Keine Reaktion von WhatsApp
Mittlerweile hat Google die Schnüffler-App zwar aus dem Play Store entfernt. Zuvor wurde sie allerdings bereits einige Tausend Mal heruntergeladen. Und wie G Data weiter schreibt, hat WhatsApp zwar mittlerweile ein Update für die Android-App veröffentlicht, das auch einige «Sicherheits-Verbesserungen» beinhaltet – das Problem mit der unverschlüsselten Datenübertragung wurde aber scheinbar nicht gelöst, womit der Schnüffelei weiterhin nichts im Wege steht.
WhatsApp ist laut G Data übrigens bereits im vergangenen Jahr auf diese Schwachstelle aufmerksam gemacht worden.



Kommentare
Avatar
Preggy
11.05.2012
Zum Glück hat G Data noch nie was von Faceniff gehört sonst würden sich wohl deren Zehennägel freiwillig aufrollen und erhängen :)

Avatar
Tuxone
11.05.2012
Ich weiss nicht was Gdata getestet hat.

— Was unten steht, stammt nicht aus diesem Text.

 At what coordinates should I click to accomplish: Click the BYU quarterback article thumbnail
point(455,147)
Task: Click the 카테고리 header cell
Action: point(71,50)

Aber mit der neusten WhatsApp Version wird zumindest auf meinen Android Devices die Übertragung SSL verschlüsselt.

Avatar
hanswurst1
11.05.2012
Was interessieren die Schnüffler schon diese Texte, wer Passwörter ernsthaft verschickt und dann auch noch über ein ungesichertes WLAN ist selbst schuld. Ziemlich elitäre Ansicht - das man nicht auf http seiten passwoerter oder via email in einem unverschluesselten WLAN verschicken sollte, hat sich in IT Kreisen herumgesprochen - normale User verstehen schon davon nichts, und *gerade* bei einer App wie WhatsApp kann der User nichtmal nachvollziehen wie die Nachricht verschickt wird, ob via WLAN oder via GSM, geschweige denn mit was fuer einem Protokoll. Merke, nicht jeder kann einen Wireshark bedienen oder interpretieren. Pruegeln sollte man aber den Programmierer von Whatsapp, der ein Protkoll wie XMPP ohne verschluesselung benutzt (mutmasslich um keine resourcen fuer SSL zu brauchen auf den Servern).